▶ **Exercise aim**
Return, in full, every line of the items below that contains the word "height".

▶ **Material to process**
+---+

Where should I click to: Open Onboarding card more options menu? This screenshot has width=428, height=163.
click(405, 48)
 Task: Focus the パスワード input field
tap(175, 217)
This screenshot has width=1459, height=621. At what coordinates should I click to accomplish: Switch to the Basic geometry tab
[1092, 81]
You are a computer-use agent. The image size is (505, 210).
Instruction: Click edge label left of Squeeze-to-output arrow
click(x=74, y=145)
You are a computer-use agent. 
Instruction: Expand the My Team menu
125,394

+---+

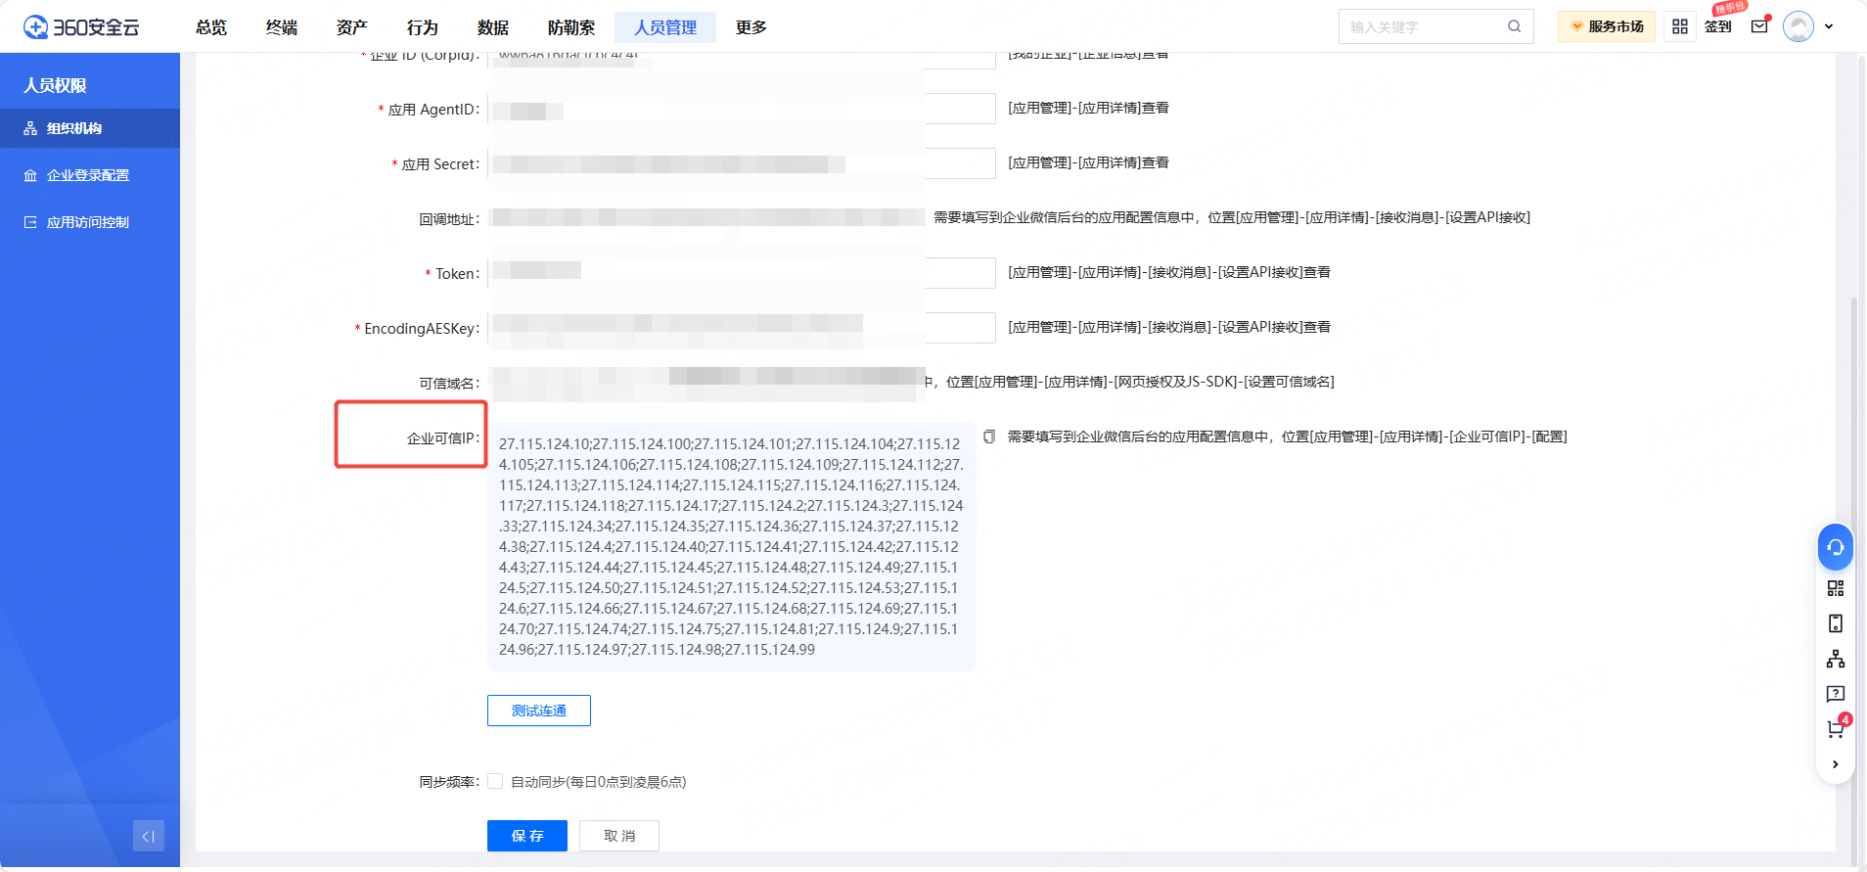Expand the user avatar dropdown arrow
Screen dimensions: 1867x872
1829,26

+---+

▶ **Worked solution**
Where should I click to: Open Onboarding card more options menu? This screenshot has width=428, height=163.
This screenshot has width=1459, height=621. At what coordinates should I click to accomplish: Switch to the Basic geometry tab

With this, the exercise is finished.